Die FIFA hat den Fall um Enzo Fernández nach einer intensiven Überprüfung offiziell abgeschlossen. Nachdem die Rote Karte des argentinischen Mittelfeldspielers weltweit für Diskussionen gesorgt hatte, bestätigte der Weltverband, dass alle relevanten Videoaufnahmen sowie die Berichte des Schiedsrichterteams erneut ausgewertet wurden. Das endgültige Ergebnis wurde vor wenigen Minuten veröffentlicht und sorgt in der Fußballwelt für großes Aufsehen.
FIFA-Präsident Gianni Infantino erklärte, dass die Integrität des Wettbewerbs oberste Priorität habe und jede strittige Szene sorgfältig geprüft werden müsse. Die Entscheidung wurde nach Angaben der FIFA von den zuständigen Disziplinar- und Schiedsrichtergremien getroffen. Damit endet eines der meistdiskutierten Verfahren des Turniers.

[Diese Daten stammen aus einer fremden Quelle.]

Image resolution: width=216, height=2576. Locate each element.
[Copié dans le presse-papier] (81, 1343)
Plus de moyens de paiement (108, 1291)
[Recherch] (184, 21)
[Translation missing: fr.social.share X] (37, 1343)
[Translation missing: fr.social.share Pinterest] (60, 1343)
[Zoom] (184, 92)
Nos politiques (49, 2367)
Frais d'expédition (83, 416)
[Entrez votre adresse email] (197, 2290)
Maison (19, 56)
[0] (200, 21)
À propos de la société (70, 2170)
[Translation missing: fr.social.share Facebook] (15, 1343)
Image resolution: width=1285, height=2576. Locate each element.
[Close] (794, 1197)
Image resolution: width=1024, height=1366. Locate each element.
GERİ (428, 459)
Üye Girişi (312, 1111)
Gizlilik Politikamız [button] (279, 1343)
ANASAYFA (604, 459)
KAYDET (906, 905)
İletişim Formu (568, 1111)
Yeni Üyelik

Unter Fans und Experten gehen die Meinungen weiterhin auseinander. Während einige die abschließende Entscheidung als konsequent und nachvollziehbar bewerten, halten andere die ursprüngliche Rote Karte für zu hart oder fordern mehr Transparenz bei der Kommunikation solcher Verfahren. In den sozialen Medien wird der Fall weiterhin kontrovers diskutiert.
Für Enzo Fernández bedeutet der Abschluss des Verfahrens nun Klarheit über seine sportliche Situation. Die FIFA hofft, mit der endgültigen Entscheidung die Debatte zu beenden und den Fokus wieder auf den Fußball zu lenken. Der Fall wird dennoch als eines der bemerkenswertesten Schiedsrichterthemen des Turniers in Erinnerung bleiben und könnte zukünftige Diskussionen über den Einsatz des VAR und die Auslegung der Regeln nachhaltig beeinflussen.